-- begin SOURCE DOCUMENT --

The plaintiff offered the evidence of Wolcott's building inspector, Peter Parks, who testified that, when he returned to inspect the home at the request of the defendants in November 2007, the internal temperature of the structure was roughly 40 degrees Fahrenheit. The plaintiff also submitted evidence indicating that the contract anticipated that cracks would appear in the sheet rock within the first year, as the contract included a clause providing that “the drywall contractor will come back one time to patch any nail pops or cracks due to normal shrinkage or settling. We advise you to wait until just before the one (1) year anniversary of the house so that you will have gone through one heating season and a summer.” (Plaintiff's Exhibit 1.) The defendants did not indicate that they exercised their contractual duties to have the plaintiff return to correct any cracking. Instead, the defendants elected to paint the home to cure the cracking issues, as opposed to replacing the settled pieces of sheetrock.
The court further accepts as credible the testimony of the project foreman, Scott Summa. Mr. Summa testified that the defendants did not heat the house in the fall when the temperature dropped, and then quickly turned the heat on. Mr. Summa testified that a rapid change in the temperature in the home could cause the nail pops and cracking complained of by the defendants. The court accepts as credible the testimony of Mr. Summa on this issue.
D. Claims of Defects in the Home and Plaintiff's Claim for Upgrades
Evidence was submitted by the defendants indicating that they expended additional sums in order to repair or correct defects left by the plaintiff. Most of this evidence took the form of copies of checks and invoices. (Defendants' Exhibits H, M-S.) The court does not find the defendants' testimony regarding the necessity of these repairs to be credible.
One such bill was for a company called, Caron Electric, which Mrs. Gendron testified that the defendants hired to fix the ceiling fans. (Defendants' Exhibit P.) Testimony revealed the bill was for the purchase of ceiling fan. The plaintiffs presented credible evidence demonstrating that, under the contract, the defendants are solely responsible for repairing the fans in question.

-- end SOURCE DOCUMENT --

◆ YOUR TASKS
[A] Translate this sentence from the court ruling into Spanish: "The court accepts as credible the testimony of Mr. Summa on this issue."
[B] Write out the court ruling from "The court further" up to and including "to be credible.".
[C] Answer these questions from the court ruling:
(i) What was the approximate internal temperature of the home when Peter Parks returned to inspect it in November 2007?
(ii) Who was the project foreman?
(iii) According to Mrs. Gendron, what did the defendants hire Caron Electric to do?

-- begin DATASET ENTRIES --

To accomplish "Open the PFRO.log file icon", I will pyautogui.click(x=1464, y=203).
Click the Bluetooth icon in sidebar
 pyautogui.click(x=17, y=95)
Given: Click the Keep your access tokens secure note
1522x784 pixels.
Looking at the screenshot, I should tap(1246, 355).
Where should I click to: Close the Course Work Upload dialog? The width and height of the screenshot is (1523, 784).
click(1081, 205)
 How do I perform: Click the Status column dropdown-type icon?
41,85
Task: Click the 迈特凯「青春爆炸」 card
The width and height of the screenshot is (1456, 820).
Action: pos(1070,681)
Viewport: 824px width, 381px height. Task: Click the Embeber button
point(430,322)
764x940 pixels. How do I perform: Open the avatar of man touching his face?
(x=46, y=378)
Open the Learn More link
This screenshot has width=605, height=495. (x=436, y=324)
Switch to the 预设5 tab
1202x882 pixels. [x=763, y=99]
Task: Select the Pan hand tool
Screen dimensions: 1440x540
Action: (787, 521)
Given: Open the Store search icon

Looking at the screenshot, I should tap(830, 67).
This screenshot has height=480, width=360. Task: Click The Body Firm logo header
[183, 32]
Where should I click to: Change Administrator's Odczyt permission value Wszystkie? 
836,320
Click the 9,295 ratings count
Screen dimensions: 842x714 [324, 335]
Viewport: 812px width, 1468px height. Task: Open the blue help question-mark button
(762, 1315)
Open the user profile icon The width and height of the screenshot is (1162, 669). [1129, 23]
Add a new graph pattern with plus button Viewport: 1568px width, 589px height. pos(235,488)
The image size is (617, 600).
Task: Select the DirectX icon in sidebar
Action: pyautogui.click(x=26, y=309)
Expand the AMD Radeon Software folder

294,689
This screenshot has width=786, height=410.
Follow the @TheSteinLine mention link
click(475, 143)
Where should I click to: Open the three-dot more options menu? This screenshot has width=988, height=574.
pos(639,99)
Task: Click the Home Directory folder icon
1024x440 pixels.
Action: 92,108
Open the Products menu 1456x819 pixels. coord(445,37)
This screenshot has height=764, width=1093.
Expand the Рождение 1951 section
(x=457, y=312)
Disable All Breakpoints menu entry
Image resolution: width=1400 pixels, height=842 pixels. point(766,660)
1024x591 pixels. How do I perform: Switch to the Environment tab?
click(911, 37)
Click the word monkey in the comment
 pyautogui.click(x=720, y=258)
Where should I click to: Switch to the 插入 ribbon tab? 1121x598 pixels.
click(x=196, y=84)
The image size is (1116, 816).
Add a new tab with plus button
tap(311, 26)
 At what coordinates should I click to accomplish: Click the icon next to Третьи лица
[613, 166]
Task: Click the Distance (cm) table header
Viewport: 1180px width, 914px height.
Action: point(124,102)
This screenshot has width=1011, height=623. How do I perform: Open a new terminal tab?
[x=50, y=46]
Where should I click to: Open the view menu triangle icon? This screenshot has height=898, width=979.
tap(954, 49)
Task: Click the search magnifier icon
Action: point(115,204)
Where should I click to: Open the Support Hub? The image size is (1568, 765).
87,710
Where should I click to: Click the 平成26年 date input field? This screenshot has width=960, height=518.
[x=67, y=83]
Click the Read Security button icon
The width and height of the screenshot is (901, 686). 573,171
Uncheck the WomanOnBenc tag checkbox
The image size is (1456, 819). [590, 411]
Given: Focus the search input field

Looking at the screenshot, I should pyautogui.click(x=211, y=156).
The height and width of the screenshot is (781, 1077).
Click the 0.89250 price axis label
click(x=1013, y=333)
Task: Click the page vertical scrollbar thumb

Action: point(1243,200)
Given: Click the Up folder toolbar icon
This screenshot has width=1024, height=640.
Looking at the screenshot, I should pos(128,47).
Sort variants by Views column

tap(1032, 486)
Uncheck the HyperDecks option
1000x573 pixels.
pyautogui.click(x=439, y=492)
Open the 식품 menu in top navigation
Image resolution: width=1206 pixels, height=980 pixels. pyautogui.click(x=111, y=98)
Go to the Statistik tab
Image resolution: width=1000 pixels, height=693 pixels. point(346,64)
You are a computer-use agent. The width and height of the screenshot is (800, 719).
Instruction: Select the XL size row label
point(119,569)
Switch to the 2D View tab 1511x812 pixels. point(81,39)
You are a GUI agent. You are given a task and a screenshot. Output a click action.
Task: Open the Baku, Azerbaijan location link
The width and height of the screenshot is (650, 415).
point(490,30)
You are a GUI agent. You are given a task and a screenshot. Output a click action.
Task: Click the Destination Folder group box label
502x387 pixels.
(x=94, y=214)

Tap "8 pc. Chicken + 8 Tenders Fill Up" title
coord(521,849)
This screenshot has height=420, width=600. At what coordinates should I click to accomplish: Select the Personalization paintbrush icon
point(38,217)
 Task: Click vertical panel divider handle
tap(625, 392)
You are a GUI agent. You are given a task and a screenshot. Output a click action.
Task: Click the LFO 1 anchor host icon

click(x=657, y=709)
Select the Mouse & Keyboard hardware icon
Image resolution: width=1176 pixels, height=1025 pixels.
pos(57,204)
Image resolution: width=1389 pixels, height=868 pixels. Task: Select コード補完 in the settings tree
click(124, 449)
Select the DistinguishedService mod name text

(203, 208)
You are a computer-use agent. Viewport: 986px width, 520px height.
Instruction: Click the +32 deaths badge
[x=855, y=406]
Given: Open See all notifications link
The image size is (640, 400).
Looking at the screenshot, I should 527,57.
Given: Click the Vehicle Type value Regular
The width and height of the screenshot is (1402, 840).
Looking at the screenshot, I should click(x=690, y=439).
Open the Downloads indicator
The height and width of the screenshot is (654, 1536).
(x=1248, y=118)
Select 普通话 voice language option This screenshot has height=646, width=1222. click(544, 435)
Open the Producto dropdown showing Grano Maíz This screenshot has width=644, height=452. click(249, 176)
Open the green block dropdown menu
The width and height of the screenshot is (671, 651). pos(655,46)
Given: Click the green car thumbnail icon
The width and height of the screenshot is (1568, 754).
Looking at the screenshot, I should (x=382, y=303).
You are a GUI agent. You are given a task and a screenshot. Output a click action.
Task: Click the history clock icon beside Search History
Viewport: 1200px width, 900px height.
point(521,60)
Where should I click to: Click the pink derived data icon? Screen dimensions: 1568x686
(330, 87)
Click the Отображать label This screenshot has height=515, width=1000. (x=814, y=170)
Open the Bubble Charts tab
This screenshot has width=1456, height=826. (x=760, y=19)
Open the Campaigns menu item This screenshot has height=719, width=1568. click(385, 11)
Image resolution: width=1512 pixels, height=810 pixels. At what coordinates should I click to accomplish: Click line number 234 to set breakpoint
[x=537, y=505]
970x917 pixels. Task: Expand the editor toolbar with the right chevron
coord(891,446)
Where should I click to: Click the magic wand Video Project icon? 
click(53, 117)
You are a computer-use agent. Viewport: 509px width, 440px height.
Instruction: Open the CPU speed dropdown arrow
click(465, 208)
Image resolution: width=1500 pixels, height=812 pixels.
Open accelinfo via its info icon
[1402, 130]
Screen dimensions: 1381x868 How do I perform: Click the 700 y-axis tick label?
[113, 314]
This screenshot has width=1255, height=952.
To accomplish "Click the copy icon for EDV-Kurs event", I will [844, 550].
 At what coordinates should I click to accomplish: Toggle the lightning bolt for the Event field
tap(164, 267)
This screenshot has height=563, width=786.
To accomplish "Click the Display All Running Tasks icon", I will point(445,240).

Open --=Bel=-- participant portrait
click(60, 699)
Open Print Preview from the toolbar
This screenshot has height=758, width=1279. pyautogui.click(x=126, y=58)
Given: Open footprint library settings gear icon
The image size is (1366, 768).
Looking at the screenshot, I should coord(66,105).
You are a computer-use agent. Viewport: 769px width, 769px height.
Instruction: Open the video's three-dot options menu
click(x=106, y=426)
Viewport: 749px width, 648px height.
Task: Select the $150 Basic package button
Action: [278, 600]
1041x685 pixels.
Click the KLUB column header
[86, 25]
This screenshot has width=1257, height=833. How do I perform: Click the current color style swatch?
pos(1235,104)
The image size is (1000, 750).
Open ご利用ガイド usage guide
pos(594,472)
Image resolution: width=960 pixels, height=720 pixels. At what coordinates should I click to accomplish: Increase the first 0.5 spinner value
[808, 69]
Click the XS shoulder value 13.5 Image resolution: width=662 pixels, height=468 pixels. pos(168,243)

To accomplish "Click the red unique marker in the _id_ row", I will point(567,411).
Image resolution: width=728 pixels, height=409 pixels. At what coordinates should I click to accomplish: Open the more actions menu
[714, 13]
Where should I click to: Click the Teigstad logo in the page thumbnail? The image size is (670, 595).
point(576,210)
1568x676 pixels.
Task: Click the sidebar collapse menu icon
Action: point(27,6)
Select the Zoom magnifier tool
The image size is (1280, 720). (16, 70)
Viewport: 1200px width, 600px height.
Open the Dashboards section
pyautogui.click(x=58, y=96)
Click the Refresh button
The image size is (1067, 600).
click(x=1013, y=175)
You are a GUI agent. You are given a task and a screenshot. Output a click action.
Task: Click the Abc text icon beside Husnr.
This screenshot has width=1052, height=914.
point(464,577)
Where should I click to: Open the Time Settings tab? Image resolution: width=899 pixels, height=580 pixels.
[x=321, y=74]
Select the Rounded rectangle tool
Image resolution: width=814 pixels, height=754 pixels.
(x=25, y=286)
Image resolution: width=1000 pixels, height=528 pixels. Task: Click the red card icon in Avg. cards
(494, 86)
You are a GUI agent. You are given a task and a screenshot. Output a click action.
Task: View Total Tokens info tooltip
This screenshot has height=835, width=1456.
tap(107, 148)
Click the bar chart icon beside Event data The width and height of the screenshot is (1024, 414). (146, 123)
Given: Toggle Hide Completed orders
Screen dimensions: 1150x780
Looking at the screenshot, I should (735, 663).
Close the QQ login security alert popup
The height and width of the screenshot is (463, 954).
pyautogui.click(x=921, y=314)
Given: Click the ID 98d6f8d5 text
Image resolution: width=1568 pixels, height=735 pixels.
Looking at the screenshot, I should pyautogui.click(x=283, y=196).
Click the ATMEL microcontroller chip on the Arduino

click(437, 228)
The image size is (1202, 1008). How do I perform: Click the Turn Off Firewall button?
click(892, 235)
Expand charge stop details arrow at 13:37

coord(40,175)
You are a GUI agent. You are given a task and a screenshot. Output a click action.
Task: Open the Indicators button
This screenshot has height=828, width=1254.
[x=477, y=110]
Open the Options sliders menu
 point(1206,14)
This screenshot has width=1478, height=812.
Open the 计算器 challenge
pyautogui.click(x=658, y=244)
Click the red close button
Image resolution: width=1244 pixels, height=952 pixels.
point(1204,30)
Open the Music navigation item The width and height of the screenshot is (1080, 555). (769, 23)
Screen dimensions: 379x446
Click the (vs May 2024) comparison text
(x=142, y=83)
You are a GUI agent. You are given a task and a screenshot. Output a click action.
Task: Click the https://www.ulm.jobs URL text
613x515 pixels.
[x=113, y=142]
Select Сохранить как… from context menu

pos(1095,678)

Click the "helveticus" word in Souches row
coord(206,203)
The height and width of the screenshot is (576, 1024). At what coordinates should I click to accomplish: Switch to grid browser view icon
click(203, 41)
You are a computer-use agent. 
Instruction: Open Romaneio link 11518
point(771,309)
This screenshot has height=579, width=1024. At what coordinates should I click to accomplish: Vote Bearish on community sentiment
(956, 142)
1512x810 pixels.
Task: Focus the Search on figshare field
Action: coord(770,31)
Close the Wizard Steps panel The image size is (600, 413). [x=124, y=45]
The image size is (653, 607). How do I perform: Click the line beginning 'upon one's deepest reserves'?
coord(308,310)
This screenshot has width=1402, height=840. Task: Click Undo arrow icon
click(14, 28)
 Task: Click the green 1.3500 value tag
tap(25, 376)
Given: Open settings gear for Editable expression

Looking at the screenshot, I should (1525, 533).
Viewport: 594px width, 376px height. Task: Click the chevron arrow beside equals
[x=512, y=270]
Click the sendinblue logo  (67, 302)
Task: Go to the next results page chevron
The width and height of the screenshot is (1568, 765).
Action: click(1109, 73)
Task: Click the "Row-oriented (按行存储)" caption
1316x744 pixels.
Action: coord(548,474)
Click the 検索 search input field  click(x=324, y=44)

-- end DATASET ENTRIES --

◆ OUTPUTS
[A] El tribunal acepta como creíble el testimonio del Sr. Summa sobre esta cuestión.

[B]
The court further accepts as credible the testimony of the project foreman, Scott Summa. Mr. Summa testified that the defendants did not heat the house in the fall when the temperature dropped, and then quickly turned the heat on. Mr. Summa testified that a rapid change in the temperature in the home could cause the nail pops and cracking complained of by the defendants. The court accepts as credible the testimony of Mr. Summa on this issue.
D. Claims of Defects in the Home and Plaintiff's Claim for Upgrades
Evidence was submitted by the defendants indicating that they expended additional sums in order to repair or correct defects left by the plaintiff. Most of this evidence took the form of copies of checks and invoices. (Defendants' Exhibits H, M-S.) The court does not find the defendants' testimony regarding the necessity of these repairs to be credible.

[C]
(i) Roughly 40 degrees Fahrenheit.
(ii) Scott Summa.
(iii) Fix the ceiling fans.